Activity —
For this exercise, please find the lines in the entries that include the word "Task" and copy them.

Stored dataset items:

____________

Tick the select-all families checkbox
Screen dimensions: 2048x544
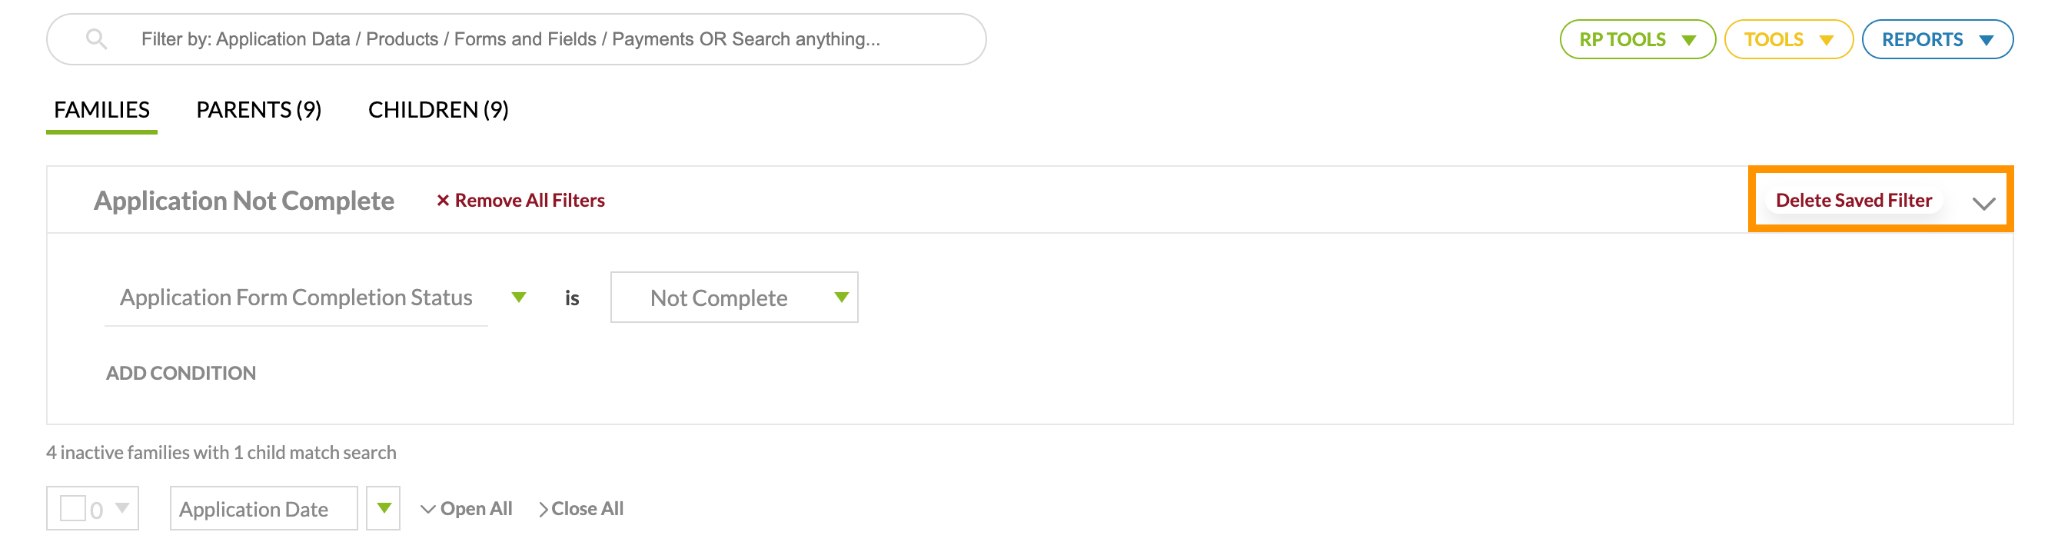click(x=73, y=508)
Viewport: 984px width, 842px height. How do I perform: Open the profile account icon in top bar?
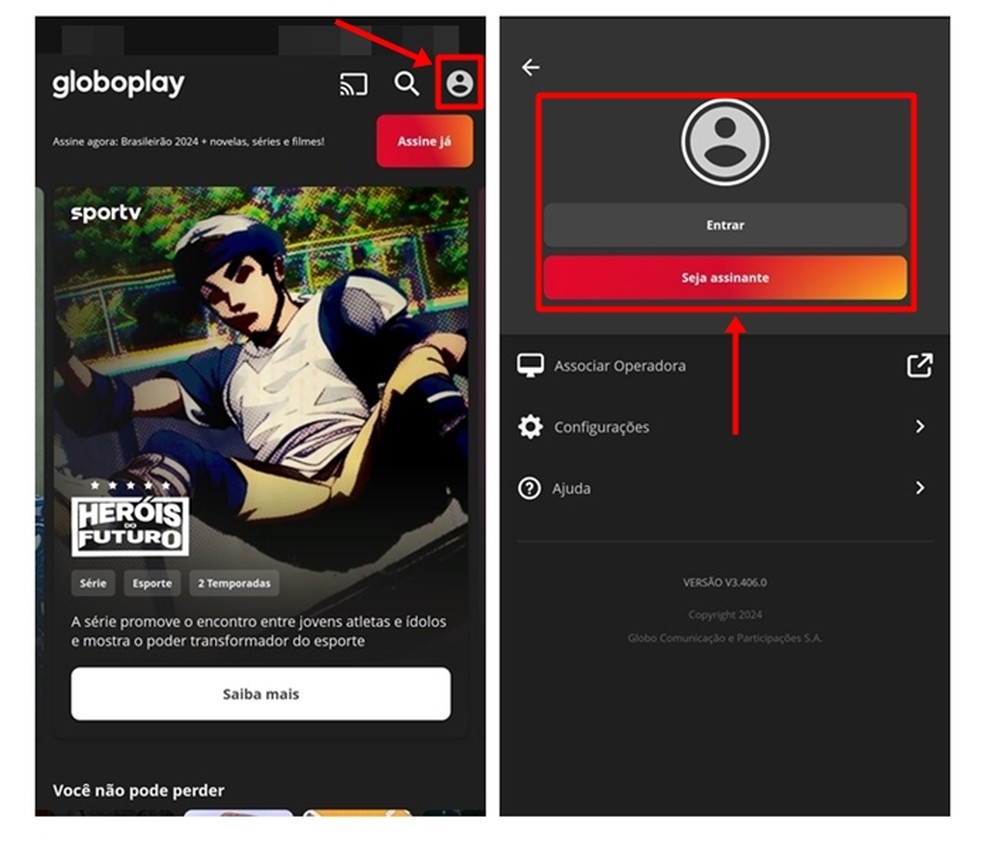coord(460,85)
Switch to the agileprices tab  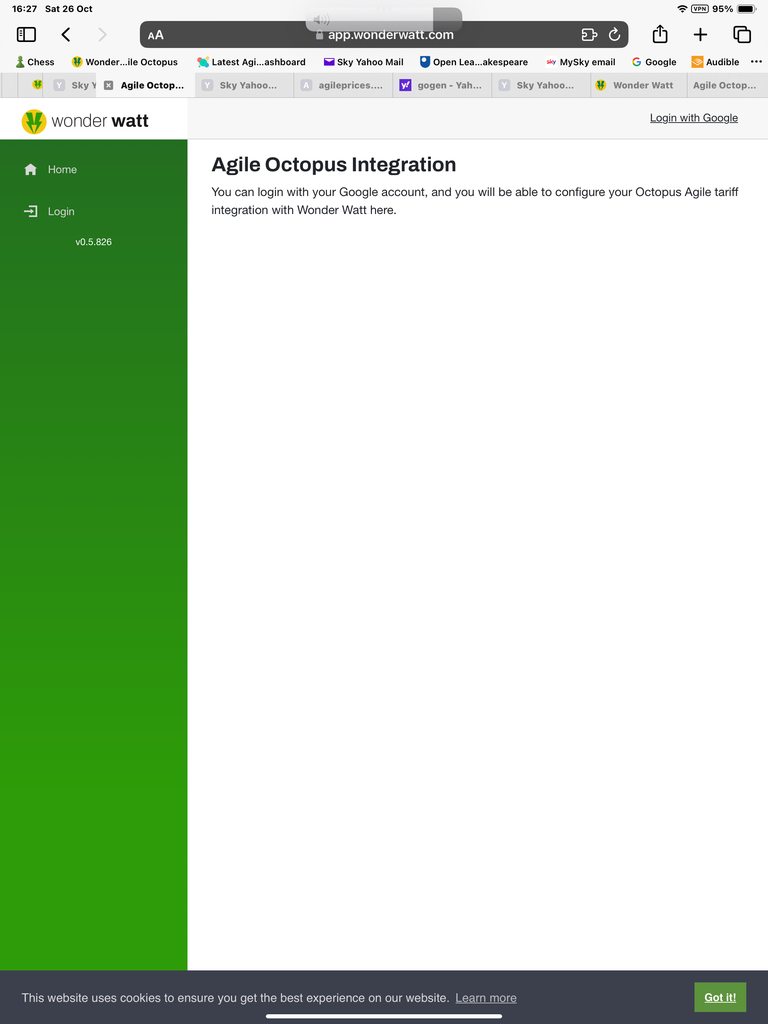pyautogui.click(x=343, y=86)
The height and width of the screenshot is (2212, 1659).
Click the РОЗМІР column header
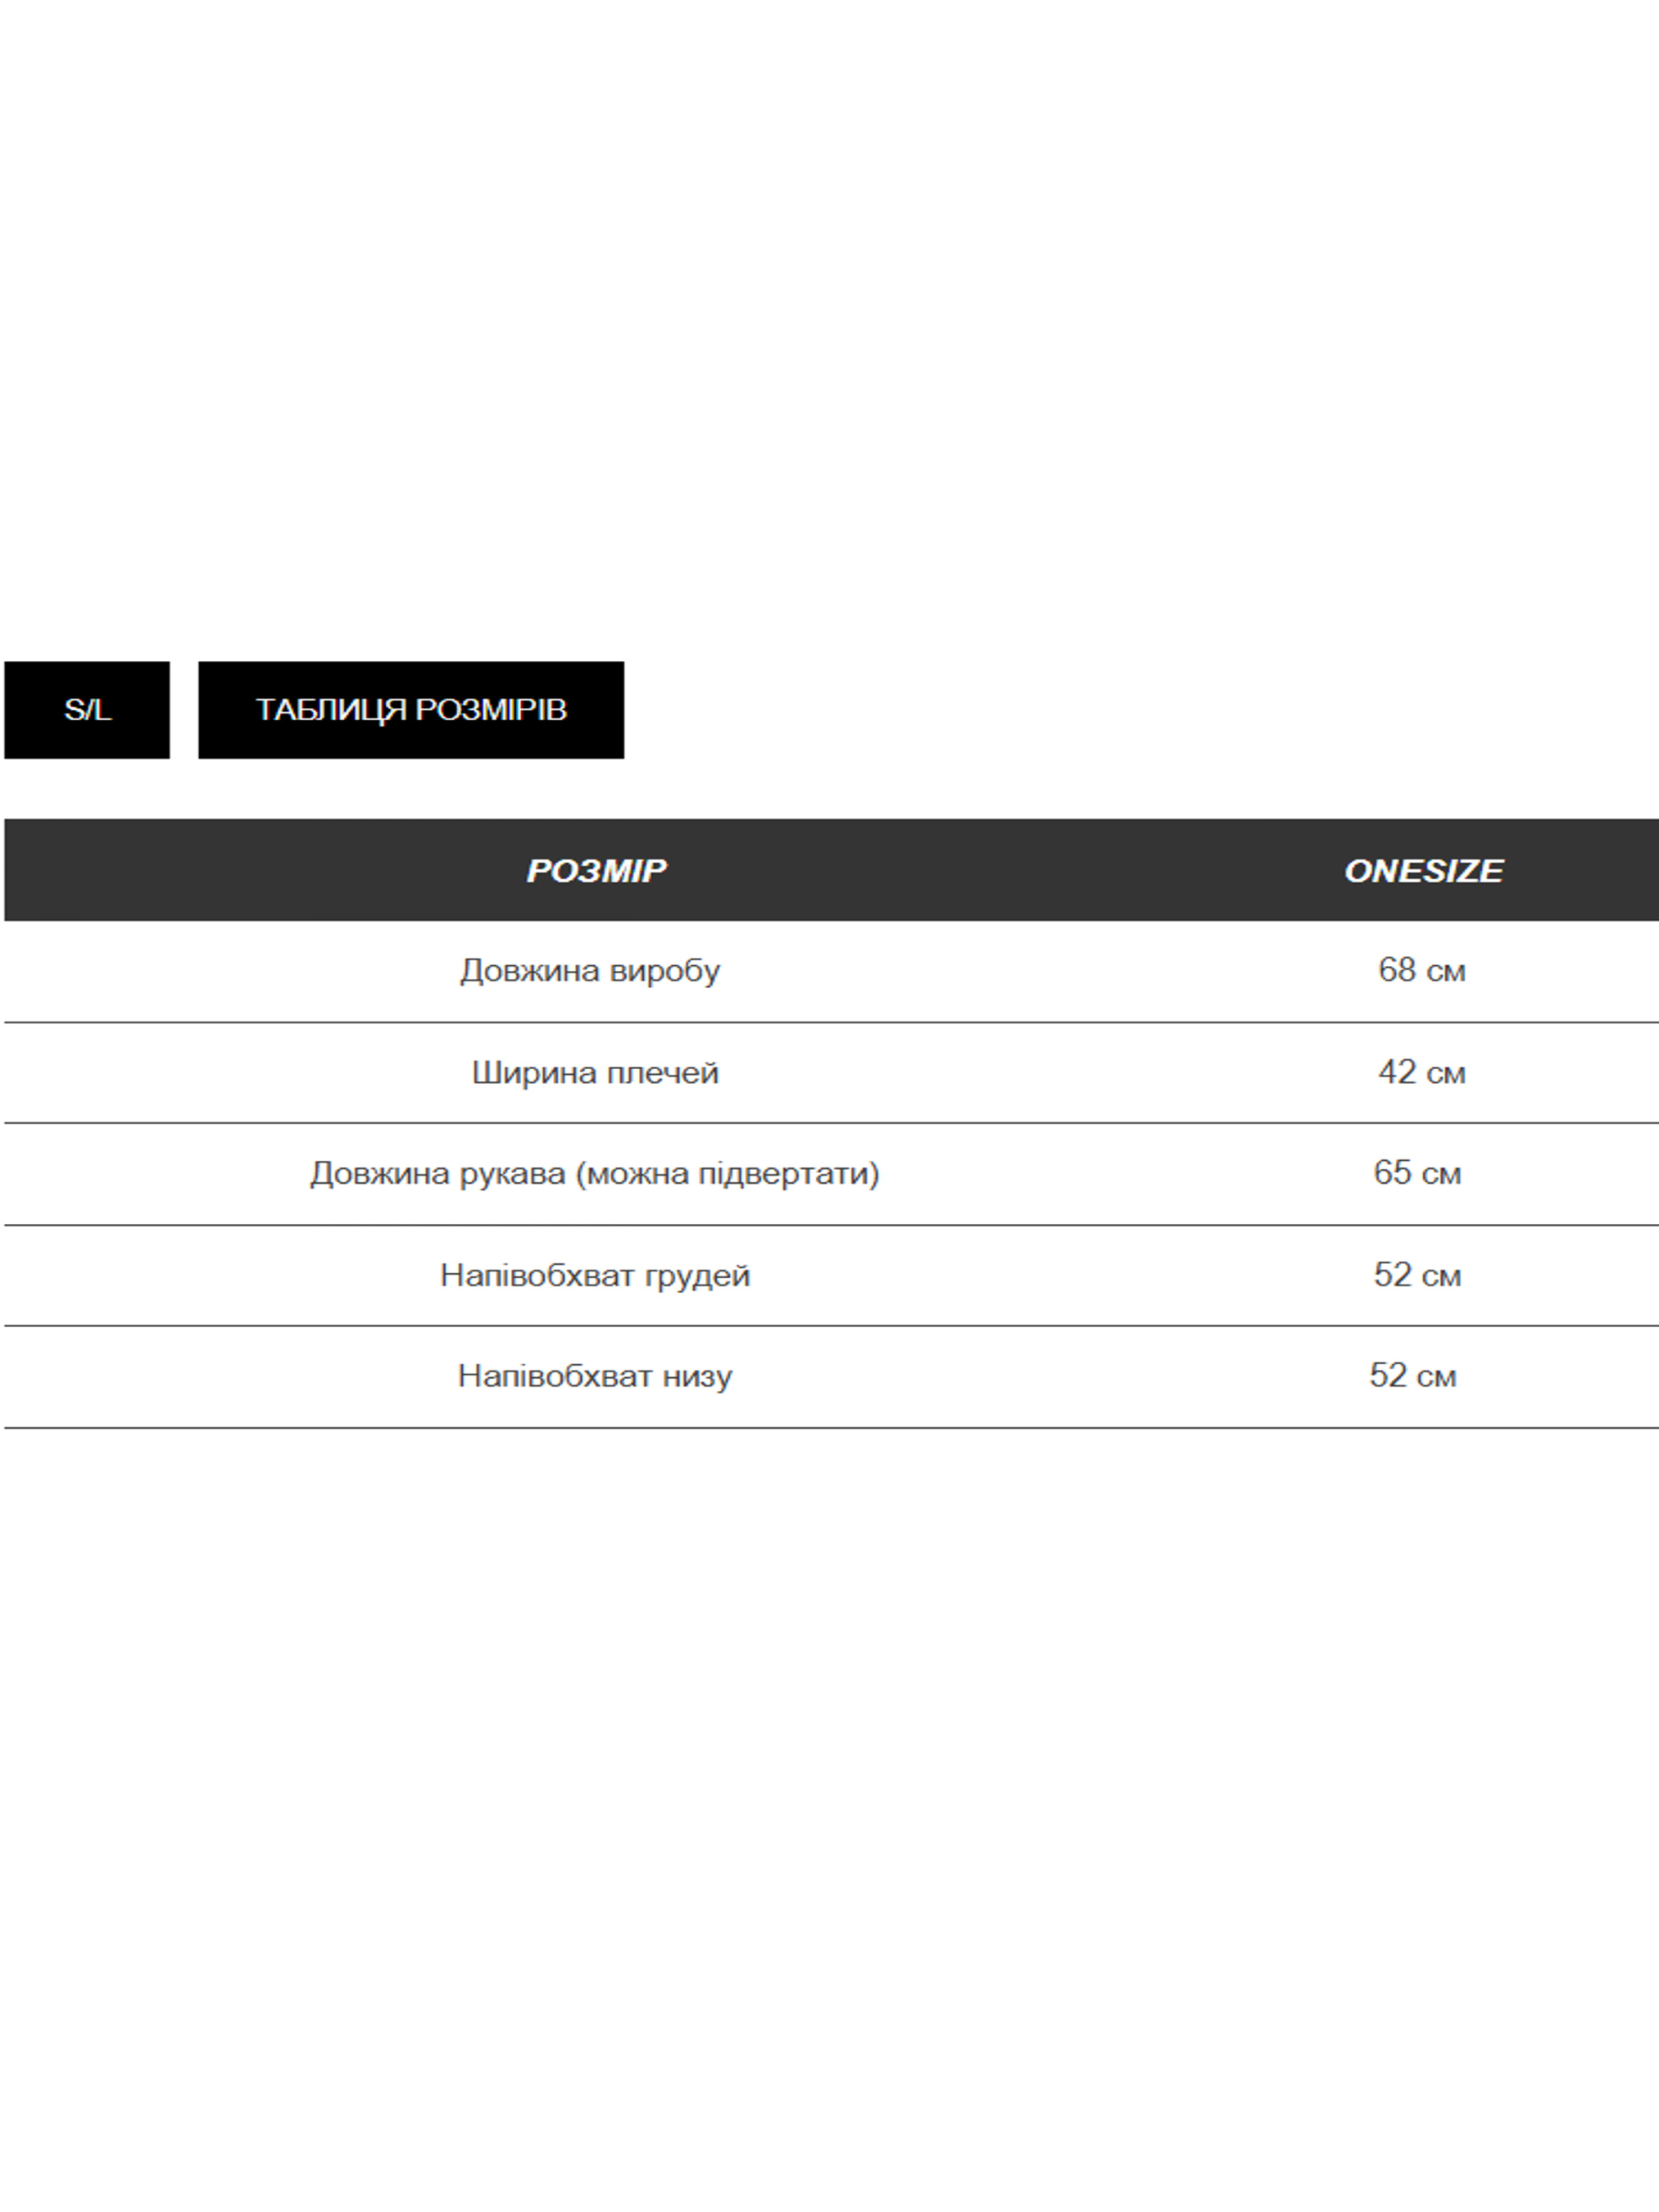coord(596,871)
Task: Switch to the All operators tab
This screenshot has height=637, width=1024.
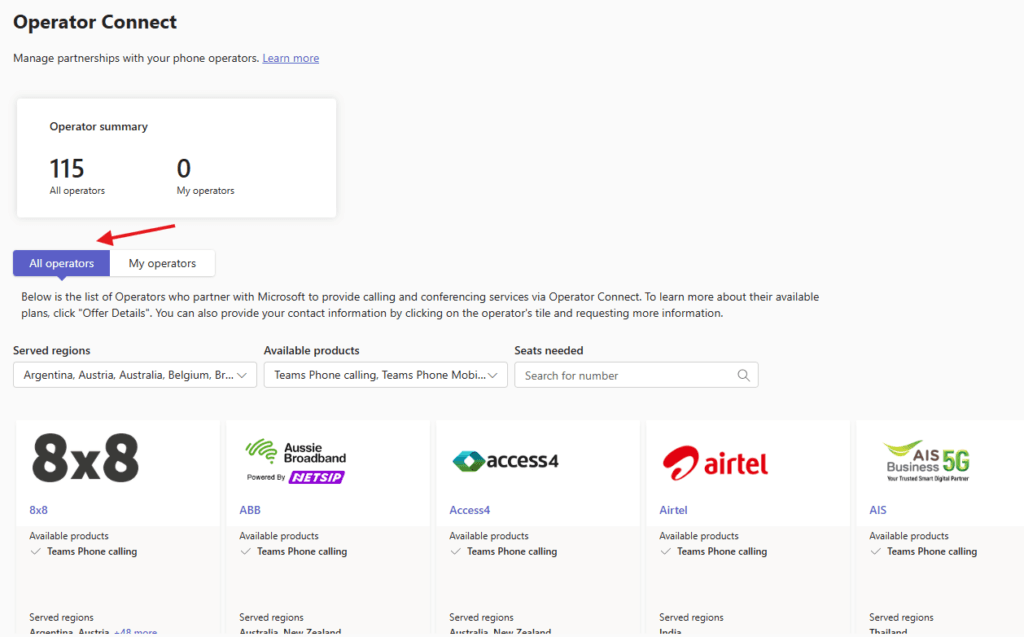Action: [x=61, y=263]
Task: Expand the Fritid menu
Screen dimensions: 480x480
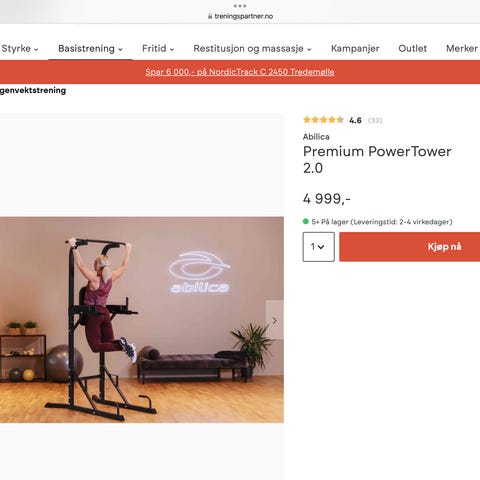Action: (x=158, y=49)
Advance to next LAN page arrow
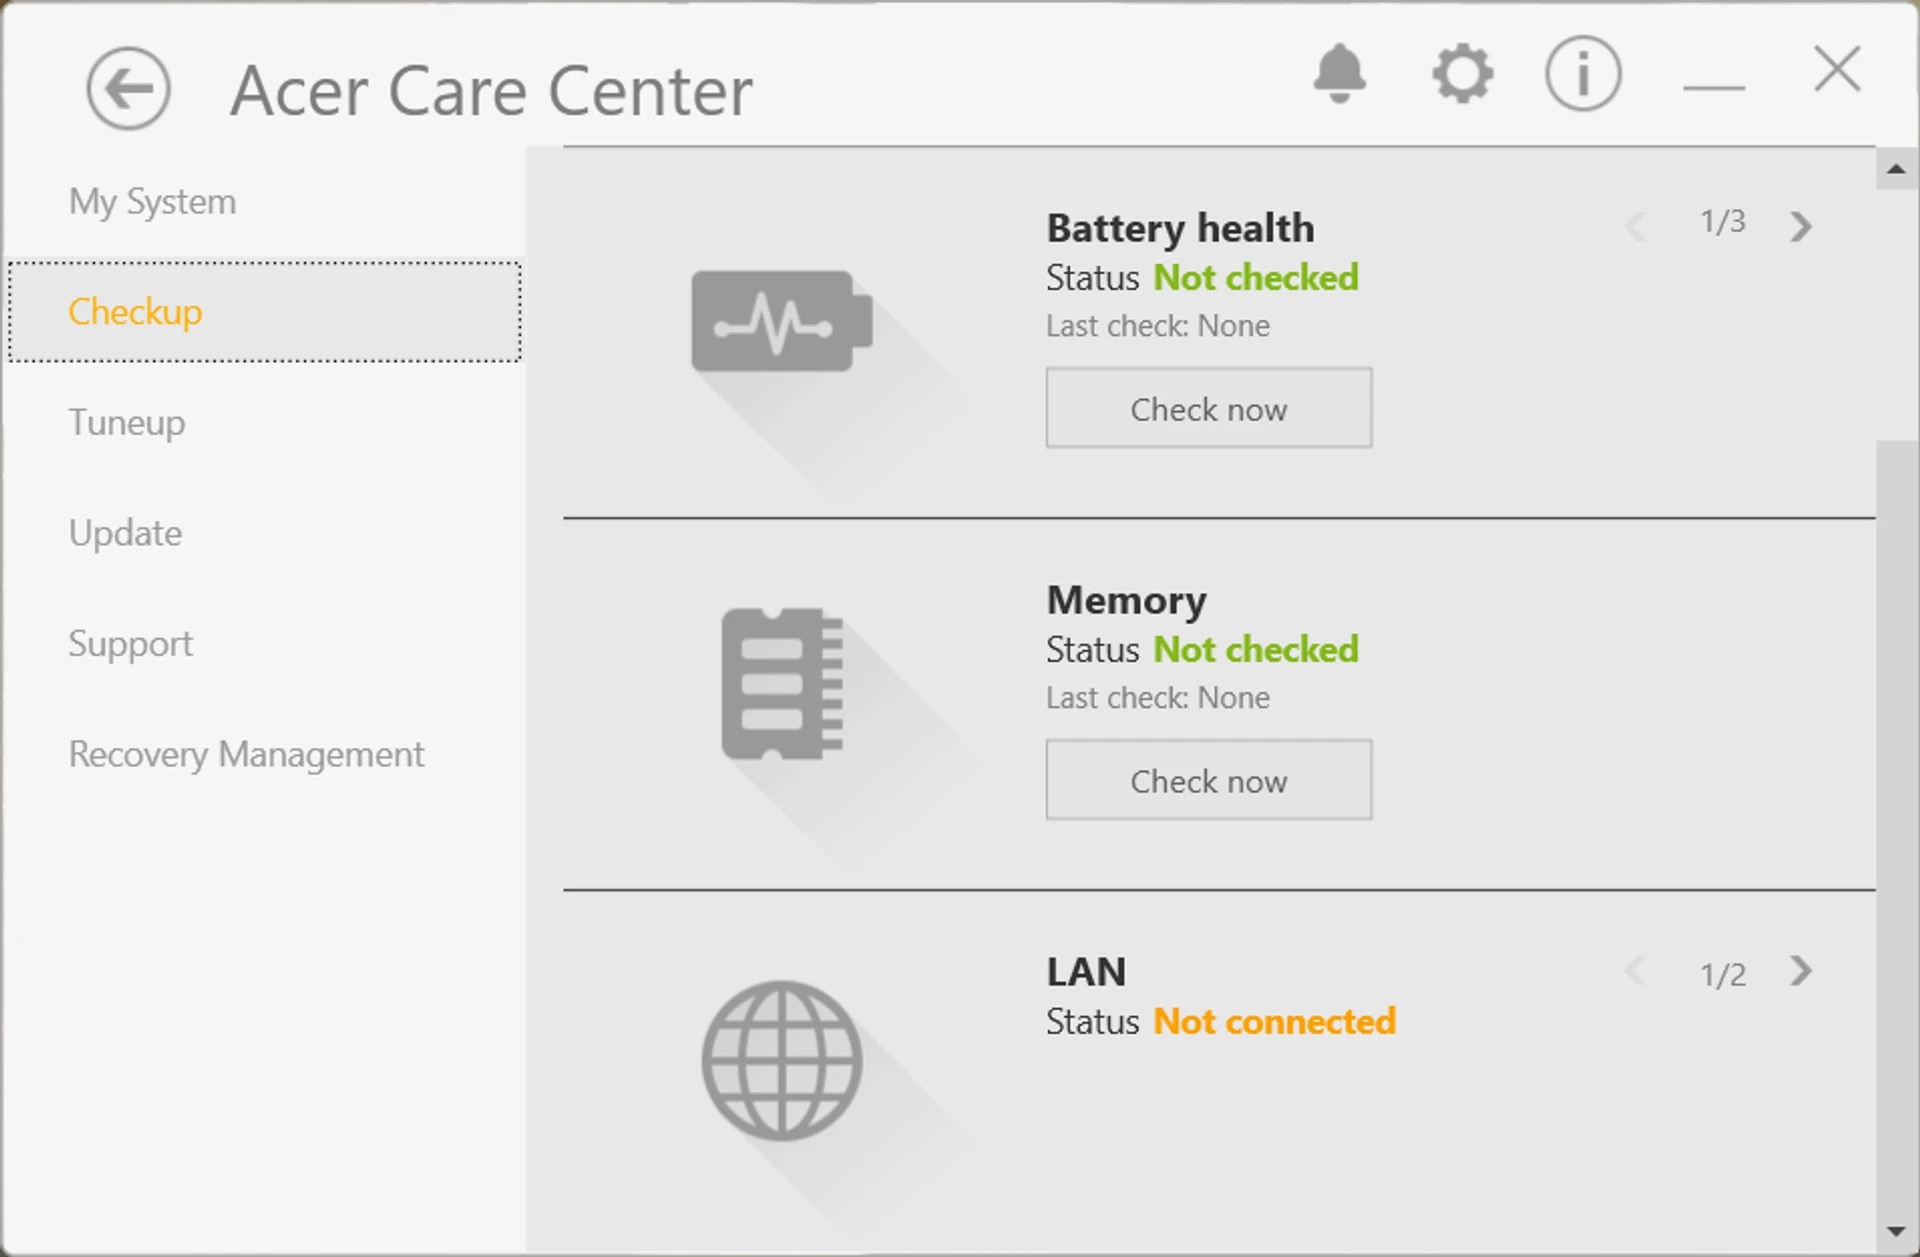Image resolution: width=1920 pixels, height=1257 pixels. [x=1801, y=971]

____________

Answer —
Task: Switch to the All operators tab
Task: Expand the Fritid menu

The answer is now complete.